Storage, Network and other special resources
There are multiple other aspects to consider that may affect specific node hardware. An incomplete list includes:
-
CPU, memory, network, and disk requirements for ODF, Portworx, and other Kubernetes-native storage solutions
-
Network throughput for cluster functions, SDN, live migration, storage traffic, hosted applications, etc.
-
High IO/throughput workloads that may cause resource starvation for co-hosted workloads.
-
GPUs, SR-IOV devices, and other “special” resources that may be allocated to virtual machines such as dedicated CPUs, NUMA regions, etc.
-
Regulatory, or self-imposed scheduling requirements/restrictions. Are there requirements that affect the ability to maximally utilize the resources in the cluster?
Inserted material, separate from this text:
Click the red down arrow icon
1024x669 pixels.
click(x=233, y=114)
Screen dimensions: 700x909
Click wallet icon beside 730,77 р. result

For example, “Team A’s VMs cannot be co-hosted on the same servers as Team B’s.””. This includes not just (anti)affinity rules, but any taints/tolerations and special resources that the customer desires to protect. These will affect overall resource utilization and may impact sizing.
-
Third-party agents and services, such as monitoring and log forwarding.
-
Will there be excessively large virtual machines that might be a challenge to schedule? Will there be VMs with substantial CPU requirements that may need special accommodations and/or have limited scheduling opportunities?
These can be difficult to accommodate in a generic sizing exercise like this; instead, it may be helpful to size them separately in an exercise dedicated to those workloads. The customer can choose to have one or more dedicated clusters for those workloads or use features such as taints and node selectors to keep cluster count to a minimum.